#### Exercise directions:
Search the data below for the line containing "The width and", then please set down that line and all remaining ones exactly as written.

[Stored data]
^^^^^^^^^^^^^^^^
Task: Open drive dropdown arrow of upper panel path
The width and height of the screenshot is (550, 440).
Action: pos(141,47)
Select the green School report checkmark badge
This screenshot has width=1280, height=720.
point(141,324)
^^^^^^^^^^^^^^^^
#### Your solution:
The width and height of the screenshot is (550, 440).
Action: pos(141,47)
Select the green School report checkmark badge
This screenshot has width=1280, height=720.
point(141,324)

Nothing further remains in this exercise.